(Data extract)
- - - -

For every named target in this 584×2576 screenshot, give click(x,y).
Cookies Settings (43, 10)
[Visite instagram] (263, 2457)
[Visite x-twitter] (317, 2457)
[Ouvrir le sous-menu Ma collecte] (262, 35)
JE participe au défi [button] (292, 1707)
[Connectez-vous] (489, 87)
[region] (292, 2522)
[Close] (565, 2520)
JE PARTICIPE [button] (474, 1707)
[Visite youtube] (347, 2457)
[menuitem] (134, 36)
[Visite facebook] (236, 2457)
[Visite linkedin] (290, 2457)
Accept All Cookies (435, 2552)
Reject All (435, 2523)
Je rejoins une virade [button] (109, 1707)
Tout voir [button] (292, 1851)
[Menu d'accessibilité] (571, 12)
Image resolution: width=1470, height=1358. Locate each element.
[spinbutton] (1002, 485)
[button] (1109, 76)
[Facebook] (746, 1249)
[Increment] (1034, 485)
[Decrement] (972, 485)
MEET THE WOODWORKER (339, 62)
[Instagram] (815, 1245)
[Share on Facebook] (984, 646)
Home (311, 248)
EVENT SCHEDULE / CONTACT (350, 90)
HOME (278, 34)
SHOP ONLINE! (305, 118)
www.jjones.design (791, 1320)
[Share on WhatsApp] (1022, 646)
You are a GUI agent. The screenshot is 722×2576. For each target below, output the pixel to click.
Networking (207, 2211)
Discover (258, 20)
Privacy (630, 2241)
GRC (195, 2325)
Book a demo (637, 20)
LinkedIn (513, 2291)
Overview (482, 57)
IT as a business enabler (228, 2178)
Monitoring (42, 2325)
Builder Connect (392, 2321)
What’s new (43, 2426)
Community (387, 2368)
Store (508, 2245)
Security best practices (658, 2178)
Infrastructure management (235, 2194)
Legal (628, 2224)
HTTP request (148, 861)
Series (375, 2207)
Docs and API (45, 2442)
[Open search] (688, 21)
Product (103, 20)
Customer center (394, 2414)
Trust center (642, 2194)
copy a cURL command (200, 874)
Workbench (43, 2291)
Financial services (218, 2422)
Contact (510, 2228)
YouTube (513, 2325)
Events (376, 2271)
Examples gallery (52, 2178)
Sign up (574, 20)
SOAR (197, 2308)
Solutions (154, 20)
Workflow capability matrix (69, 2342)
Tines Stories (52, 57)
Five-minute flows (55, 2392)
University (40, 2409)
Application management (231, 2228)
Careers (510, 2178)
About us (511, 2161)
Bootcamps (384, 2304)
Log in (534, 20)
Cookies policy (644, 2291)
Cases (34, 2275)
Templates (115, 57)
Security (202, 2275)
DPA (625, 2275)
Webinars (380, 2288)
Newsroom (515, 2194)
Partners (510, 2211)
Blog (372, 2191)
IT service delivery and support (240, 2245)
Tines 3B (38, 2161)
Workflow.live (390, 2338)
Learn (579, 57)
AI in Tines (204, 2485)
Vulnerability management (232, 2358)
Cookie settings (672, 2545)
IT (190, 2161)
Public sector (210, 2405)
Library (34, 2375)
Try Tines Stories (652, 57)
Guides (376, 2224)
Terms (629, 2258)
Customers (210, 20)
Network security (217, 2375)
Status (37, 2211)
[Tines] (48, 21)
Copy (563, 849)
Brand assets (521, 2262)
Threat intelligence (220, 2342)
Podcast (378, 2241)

- - - -

(Directions for this task)
The lines from the one holding "Try Tines Stories (652, 57)" through the end of the listing above are to be written out exactly, both ends included, and no others.

(Answer to this problem)
Try Tines Stories (652, 57)
Guides (376, 2224)
Terms (629, 2258)
Customers (210, 20)
Network security (217, 2375)
Status (37, 2211)
[Tines] (48, 21)
Copy (563, 849)
Brand assets (521, 2262)
Threat intelligence (220, 2342)
Podcast (378, 2241)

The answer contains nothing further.